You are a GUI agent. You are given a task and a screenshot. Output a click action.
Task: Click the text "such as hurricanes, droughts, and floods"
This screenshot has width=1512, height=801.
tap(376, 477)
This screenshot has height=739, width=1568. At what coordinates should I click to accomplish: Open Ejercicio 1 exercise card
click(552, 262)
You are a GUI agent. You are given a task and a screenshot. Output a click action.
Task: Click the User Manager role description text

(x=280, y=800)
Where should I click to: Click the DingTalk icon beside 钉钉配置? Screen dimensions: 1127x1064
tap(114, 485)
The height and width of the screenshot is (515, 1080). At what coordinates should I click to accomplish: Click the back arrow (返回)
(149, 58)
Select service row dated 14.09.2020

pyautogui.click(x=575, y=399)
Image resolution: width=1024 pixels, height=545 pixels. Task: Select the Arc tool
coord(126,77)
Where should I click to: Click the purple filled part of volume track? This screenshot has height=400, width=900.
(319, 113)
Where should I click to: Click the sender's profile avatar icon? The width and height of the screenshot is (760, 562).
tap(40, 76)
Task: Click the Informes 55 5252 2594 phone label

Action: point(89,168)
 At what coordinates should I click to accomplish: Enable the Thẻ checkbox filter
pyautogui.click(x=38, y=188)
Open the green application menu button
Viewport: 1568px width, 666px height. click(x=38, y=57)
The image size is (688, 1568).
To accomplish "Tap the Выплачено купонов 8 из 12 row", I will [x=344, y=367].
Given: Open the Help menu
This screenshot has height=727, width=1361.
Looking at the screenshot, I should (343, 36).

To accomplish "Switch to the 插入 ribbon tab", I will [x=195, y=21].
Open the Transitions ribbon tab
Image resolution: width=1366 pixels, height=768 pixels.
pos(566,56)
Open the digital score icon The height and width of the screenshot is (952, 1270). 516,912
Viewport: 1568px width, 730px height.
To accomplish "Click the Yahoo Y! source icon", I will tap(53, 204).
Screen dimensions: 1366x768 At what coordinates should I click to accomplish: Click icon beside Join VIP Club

* [Do this]
Rewrite the lines above, from the line containing "Open the Transitions ribbon tab" through the last line of the items, as a numbered list, omitting any blank lines.

* [Output for this exercise]
1. Open the Transitions ribbon tab
2. Image resolution: width=1366 pixels, height=768 pixels.
3. pos(566,56)
4. Open the digital score icon The height and width of the screenshot is (952, 1270). 516,912
5. Viewport: 1568px width, 730px height.
6. To accomplish "Click the Yahoo Y! source icon", I will tap(53, 204).
7. Screen dimensions: 1366x768 At what coordinates should I click to accomplish: Click icon beside Join VIP Club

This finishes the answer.